- **Selection**:
★ ★ ★ ★
PALMOILMAGAZINE, JAKART – The global palm oil industry operates under a level of scrutiny that few agricultural sectors have experienced. Questions about deforestation, biodiversity, smallholder welfare and greenhouse gas emissions have shaped trade policy, consumer behaviour and investor decisions for more than a decade. At PALMEX Jakarta 2026, the session on oil palm biomass as renewable green energy presented a different frame: not palm oil as a problem to be managed, but oil palm biomass as a sustainability initiative to be led.
The session argued that Indonesia’s palm oil sector holds a unique opportunity to demonstrate, through the responsible development of its residue streams as verified renewable energy, that large-scale tropical agriculture can be governed to deliver environmental, economic and social benefits simultaneously and that the governance tools, market incentives and technology pathways to do so are all available now.
Dr. M. Windrawan Inantha, also known as Dr. Win, moderating the session from CECT Sustainability at Universitas Trisakti, opened with a characterisation of the oil palm biomass sector as Indonesia’s most strategically important sustainability platform. His setting-stage material established the resource dimensions: oil palm fronds at approximately 208 million dry metric tonnes per year, empty fruit bunches at around 51.6 million metric tonnes, palm kernel shells at approximately 14 million metric tonnes, mesocarp fibre at some 29.8 million metric tonnes and palm oil mill effluent at approximately 144.5 million cubic metres.
Also Read: PTPN IV PalmCo and ITS Launch Five-Year Partnership to Develop Palm-Based Green Fuel
Dr. Win’s framing was deliberate and ambitious: “The most important message from this session is that palm biomass is no longer a side story of the palm oil sector. It is now part of Indonesia’s energy security, industrial competitiveness and sustainability credibility.” Credibility, in this context, is the operative word. Indonesia’s palm oil sector has spent years defending its sustainability credentials. Developing palm biomass as governed, verified and certified green energy is the most tangible demonstration available that the sector is moving from defence to leadership.
★ ★ ★ ★
- **Records**:
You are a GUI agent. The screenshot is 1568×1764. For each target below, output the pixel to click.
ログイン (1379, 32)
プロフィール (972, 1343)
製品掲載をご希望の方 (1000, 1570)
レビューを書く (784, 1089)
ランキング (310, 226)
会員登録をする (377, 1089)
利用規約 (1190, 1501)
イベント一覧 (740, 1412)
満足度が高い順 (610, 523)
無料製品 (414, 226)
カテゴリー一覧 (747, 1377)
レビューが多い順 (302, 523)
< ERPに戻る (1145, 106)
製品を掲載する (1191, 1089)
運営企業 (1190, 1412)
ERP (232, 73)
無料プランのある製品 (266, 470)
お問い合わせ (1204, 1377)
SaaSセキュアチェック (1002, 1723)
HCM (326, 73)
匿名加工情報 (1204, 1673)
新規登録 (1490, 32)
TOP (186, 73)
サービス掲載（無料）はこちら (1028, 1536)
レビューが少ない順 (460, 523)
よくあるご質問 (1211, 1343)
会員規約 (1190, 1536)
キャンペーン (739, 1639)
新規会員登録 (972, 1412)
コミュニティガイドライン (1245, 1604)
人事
★ ★ ★ ★
- **What you will do**:
A - In the palm biomass article, reproduce word for word everything from "Dr. M. Windrawan" down to "million cubic metres.".
B - According to the palm biomass article, who moderated the session on oil palm biomass as renewable green energy, and which organization did that person represent?
C - Using the palm biomass article, explain why credibility is the key word in Dr. Win's framing.

- **Answers provided**:
A -
Dr. M. Windrawan Inantha, also known as Dr. Win, moderating the session from CECT Sustainability at Universitas Trisakti, opened with a characterisation of the oil palm biomass sector as Indonesia’s most strategically important sustainability platform. His setting-stage material established the resource dimensions: oil palm fronds at approximately 208 million dry metric tonnes per year, empty fruit bunches at around 51.6 million metric tonnes, palm kernel shells at approximately 14 million metric tonnes, mesocarp fibre at some 29.8 million metric tonnes and palm oil mill effluent at approximately 144.5 million cubic metres.

B - Dr. M. Windrawan Inantha, known as Dr. Win, from CECT Sustainability at Universitas Trisakti.

C - Indonesia's palm oil sector has spent years defending its sustainability credentials. Developing palm biomass as governed, verified and certified green energy is the most tangible available demonstration that the sector is moving from defense to leadership.